Adobe Fixes ‘Important’ Flaws in ColdFusion, After Effects and Digital Editions

While Adobe’s regularly scheduled security updates were light this month, they fixed “important” severity vulnerabilities.

Adobe released security patches for vulnerabilities in its ColdFusion, After Effects and Digital Editions applications. If exploited, the flaws could enable attackers to view sensitive data, gain escalated privileges, and launch denial-of-service attacks. Each of the bugs were rated important-severity, based on CVSS rankings, marking an extremely low-volume month for Adobe bug fixes.

Overall Adobe patched flaws tied to five CVEs as part of its regularly scheduled security updates, Tuesday. That number pales in comparison to March, where Adobe patched flaws in an out-of-band update tied to 41 CVEs across its products, 29 of which were critical in severity. In February Adobe patched flaws tied to 42 CVEs in its regularly scheduled updates, 35 of which were critical in severity.

“After several months of heavy and highly critical patches, Adobe is giving us a break of sorts,” said Jay Goodman, strategic product marketing manager, Automox, in a statement. “Although the CVEs are only marked as important, it is still a good cyber hygiene practice to get your applications patched to reduce your risk exposure.”

Three of the vulnerabilities disclosed this week were discovered in ColdFusion, Adobe’s commercial rapid web-application development platform. These flaws included an insufficient input validation flaw (CVE-2020-3767) that could enable application-level denial of service (DoS), a DLL search-order hijacking glitch (CVE-2020-3768) that could enable privilege escalation, and an improper access control (CVE-2020-3796) which could lead to system file structure disclosure.

Affected are Update 14 and earlier of ColdFusion 2016 (users are encouraged to update to Update 15) and Update 8 and earlier of ColdFusion 2018 (fixed in Update 9). These flaws have a Priority 2 update rating, meaning that the flaws were found in a product “that has historically been at elevated risk” – but “there are currently no known exploits,” according to Adobe.

Jason Troy (CVE-2020-3767), Nuttakorn Tungpoonsup and Ammarit Thongthua from Secure D Center’s research team and security researcher Sittikorn Sangrattanapitak (CVE-2020-3768) and Raki Ben Hamouda (CVE-2020-3796) were credited with discovering the flaws.

Adobe also patched an information disclosure flaw in Adobe After Effects, its digital visual effects, motion graphics, and compositing application, for Windows.

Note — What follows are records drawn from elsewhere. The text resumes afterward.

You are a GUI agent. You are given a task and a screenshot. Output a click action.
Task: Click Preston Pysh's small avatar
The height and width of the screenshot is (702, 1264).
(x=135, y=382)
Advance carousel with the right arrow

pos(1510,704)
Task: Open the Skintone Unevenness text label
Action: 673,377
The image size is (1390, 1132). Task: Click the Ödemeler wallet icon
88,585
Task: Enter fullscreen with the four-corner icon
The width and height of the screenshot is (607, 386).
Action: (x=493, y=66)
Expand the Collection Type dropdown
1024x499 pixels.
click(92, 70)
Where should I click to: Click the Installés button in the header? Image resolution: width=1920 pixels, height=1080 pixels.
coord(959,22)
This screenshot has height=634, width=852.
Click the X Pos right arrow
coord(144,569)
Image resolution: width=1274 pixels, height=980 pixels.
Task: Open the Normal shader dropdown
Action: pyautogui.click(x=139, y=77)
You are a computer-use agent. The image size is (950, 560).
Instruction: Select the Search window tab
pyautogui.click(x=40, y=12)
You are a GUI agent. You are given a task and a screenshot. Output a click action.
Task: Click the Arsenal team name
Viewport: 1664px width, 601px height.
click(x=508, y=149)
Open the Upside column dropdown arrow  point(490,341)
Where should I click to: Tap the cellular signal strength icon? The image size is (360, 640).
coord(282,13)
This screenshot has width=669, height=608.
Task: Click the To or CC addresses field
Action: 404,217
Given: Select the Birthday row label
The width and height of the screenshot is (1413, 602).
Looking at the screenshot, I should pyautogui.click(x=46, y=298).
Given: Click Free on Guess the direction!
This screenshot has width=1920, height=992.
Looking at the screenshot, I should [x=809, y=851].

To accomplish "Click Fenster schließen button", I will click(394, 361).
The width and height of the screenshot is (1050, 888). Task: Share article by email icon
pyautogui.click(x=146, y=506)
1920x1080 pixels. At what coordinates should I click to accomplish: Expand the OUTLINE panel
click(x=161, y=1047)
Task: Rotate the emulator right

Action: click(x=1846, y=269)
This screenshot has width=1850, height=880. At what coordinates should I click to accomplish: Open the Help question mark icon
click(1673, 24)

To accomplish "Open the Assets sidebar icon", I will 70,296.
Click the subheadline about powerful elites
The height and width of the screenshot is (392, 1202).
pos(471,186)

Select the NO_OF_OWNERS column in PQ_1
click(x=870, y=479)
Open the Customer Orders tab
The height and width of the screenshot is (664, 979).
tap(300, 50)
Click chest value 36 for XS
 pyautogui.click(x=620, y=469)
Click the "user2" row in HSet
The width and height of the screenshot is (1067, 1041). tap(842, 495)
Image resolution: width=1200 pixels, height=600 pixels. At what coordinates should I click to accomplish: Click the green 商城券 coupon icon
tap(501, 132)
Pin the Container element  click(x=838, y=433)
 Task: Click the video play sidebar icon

The vulnerability (CVE-2020-3809) stems from an Out-of-Bounds read glitch. Matt Powell of  Zero Day Initiative (ZDI) was credited with discovering the flaw.

Dustin Childs, manager with the ZDI program, told Threatpost that this flaw allows remote attackers to disclose sensitive information on affected installations of Adobe After Effects. User interaction is required to exploit this vulnerability, in that the target must visit a malicious page or open a malicious file, he said.

“The specific flaw exists within the parsing of TIF files,” Childs told Threatpost. “Crafted data in a TIF file can trigger a read past the end of an allocated buffer. An attacker can leverage this in conjunction with other vulnerabilities to execute code in the context of the current process.”

Affected are After Effects versions 17.0.1 and earlier; a fix is available in versions 17.0.6 for Windows and macOS.

Another flaw, disclosed in Adobe Digital Editions, its ebook reader software program, could enable information disclosure. This vulnerability (CVE-2020-3798) stems from file enumeration (host or local network). Affected are versions of Digital Editions 4.5.11.187212 and below for Windows; users are encouraged to update to version 4.5.11.187303.  Gertjan Franken and Tom Van Goethem from imec-DistriNet, KU Leuv were credited with discovering the flaws.